Gioacchino Zarbo
Io sto con Don Marco Damanti.
Si è chiesto e si sta chiedendo troppo alla gente e, nello stesso tempo, sfugge alla classe politica il particolare fenomeno. Allora, io sto con Don Marco e anch’io desidero presentare il cittadino ai politici che conoscono solo durante la campagna elettorale, pronto e disponibile a partecipare alle manifestazioni pubbliche che si vogliono organizzare.
E’ giunto il tempo di dare voce al disagio di una larga fetta della nostra società. Si scrive acqua e si può leggere in tanti modi, disagio, disperazione per chi non può pagare i costi elevati, pessima gestione, problema mai risolto per i Comuni della fascia costiera della Provincia, gente che dal Dopoguerra si è arricchita a discapito della società civile, nel frattempo la sete è rimasta tale.

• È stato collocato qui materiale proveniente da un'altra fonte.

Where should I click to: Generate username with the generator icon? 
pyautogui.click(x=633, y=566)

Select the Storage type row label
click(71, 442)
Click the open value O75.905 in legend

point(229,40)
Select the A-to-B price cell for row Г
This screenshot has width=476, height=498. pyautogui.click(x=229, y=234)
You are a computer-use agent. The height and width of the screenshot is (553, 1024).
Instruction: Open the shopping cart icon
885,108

Io sto con Don Marco perché è vera la sua affermazione riferita al passato quando mancava il pane e mai l’acqua. Adesso, per molti mancano l’uno e l’altra.
Anzi, si usa la battuta per fare amaramente ridere che arriverà il giorno che ci faranno pagare anche l’aria. Noi siamo arrivati primi, perché paghiamo già l’aria quella che fa girare i contatori idrici ad ogni inizio di erogazione. E siccome ci metto sempre la faccio, dico che nella mia abitazione in Viale dei Pini a San Leone, prima dell’acqua e per buoni dieci minuti arriva aria.

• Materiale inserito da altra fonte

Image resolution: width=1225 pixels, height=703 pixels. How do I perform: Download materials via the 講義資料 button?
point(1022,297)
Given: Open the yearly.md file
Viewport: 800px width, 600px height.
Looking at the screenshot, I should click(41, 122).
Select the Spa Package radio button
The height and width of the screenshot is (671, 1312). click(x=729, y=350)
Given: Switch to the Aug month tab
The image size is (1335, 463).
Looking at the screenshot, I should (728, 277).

Sto con Don Marco senza se e senza ma. E’ un dovere morale parlare dei costi dei servizi, farne la pesatura, mentre è immorale caricare a sacco d’ossa tutto sulla gente, caricare persino il rischio d’azienda. La mia storia di assessore “licenziato” racconta proprio la pesatura di un servizio pubblico, ho aperto il libro dei costi.
Siamo ormai al paradosso con la spazzatura che costa più del pane e con la rinuncia al servizio idrico perché non si è in grado di sostenerne i costi. Che cosa si pretende dalla gente?
E’ tempo di accedere il faro dell’attenzione sul fenomeno e io non sarò tra quelli che se ne starà alla finestra a guardare.